EXCERPTED PASSAGE »

If being upright makes giving birth easier why do less than 4% of women give birth standing up?
Studies tell us that when a woman is upright, the baby gets more oxygen as there is less risk of a major blood vessel being compressed. This means less fetal distress. Any woman who has ever been in labor can tell you that the contractions are stronger and more frequent when the woman is up and moving around. This means less Pitocin. And evidence tells us that being upright shortens both the first and second stage of labor. Common sense tells us that when a mother stands, squats or kneels that gravity can help the descent of the baby through the birth canal. This means less dystocia; the inability to move through the pelvis; the most common reason for unplanned cesarean birth. Most importantly, when the woman stands or squats the pelvic diameter is actually larger and allows for a bigger head to move through the pelvis more easily than when the mother is lying down.
This past Saturday the San Diego Birth Network, hosted a talk at the San Diego Archaeological Center. The archaeologist in residence did her Master’s thesis on Childbirth in Archaeology and she shared with us some ways of ancient cultures that support this idea of being upright when pushing out a baby. Of the 19 early ethnographic studies of childbirth around the world, none of them gave birth lying down. Some stood, some squatted, and some knelt. Many of the mothers tried multiple positions. This freedom of movement allows the mother to feel her power and to manage her pain. She can do what needs to be done to help her baby come down and out without drugs or instruments. Upright mothers are 23% less likely to need a vacuum and 21% less like to have an episiotomy.

GIVEN DATA »

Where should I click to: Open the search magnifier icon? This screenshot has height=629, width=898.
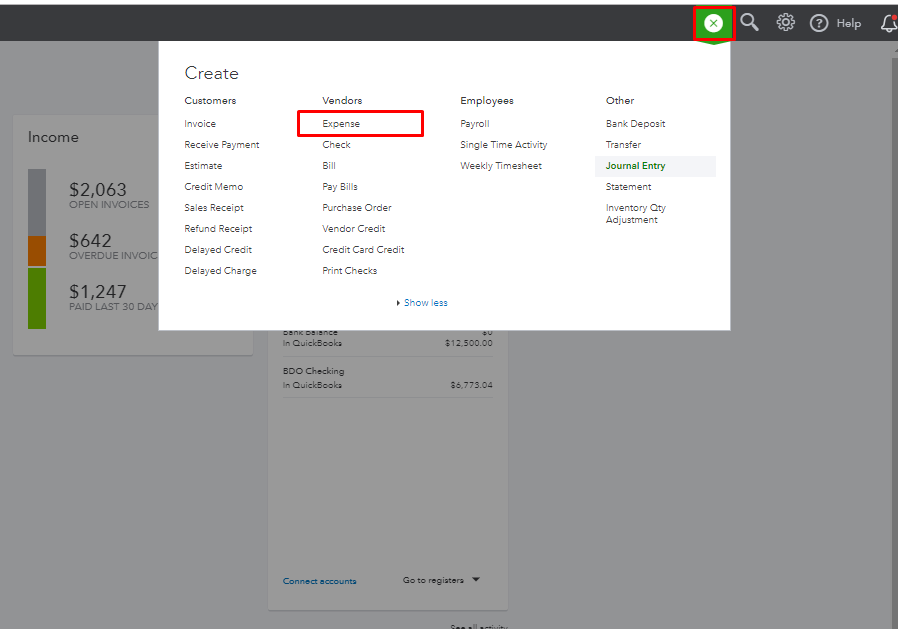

WORK ORDER A »
Using the text on upright childbirth, decide whether each statement agrees with it. Answer yes or no for each, and quote the words that decide it.
(i) Being upright makes the second stage of labor longer.
(ii) None of the 19 early ethnographic studies of childbirth recorded women giving birth lying down.
(iii) The San Diego Birth Network held its talk at the San Diego Archaeological Center.
WORK ORDER B »
List every item named right after the words "This means less" in the text on upright childbirth.

EXERCISE OUTPUT A »
(i) No: "being upright shortens both the first and second stage of labor."
(ii) Yes: "Of the 19 early ethnographic studies of childbirth around the world, none of them gave birth lying down."
(iii) Yes: "the San Diego Birth Network, hosted a talk at the San Diego Archaeological Center."

EXERCISE OUTPUT B »
- fetal distress
- Pitocin
- dystocia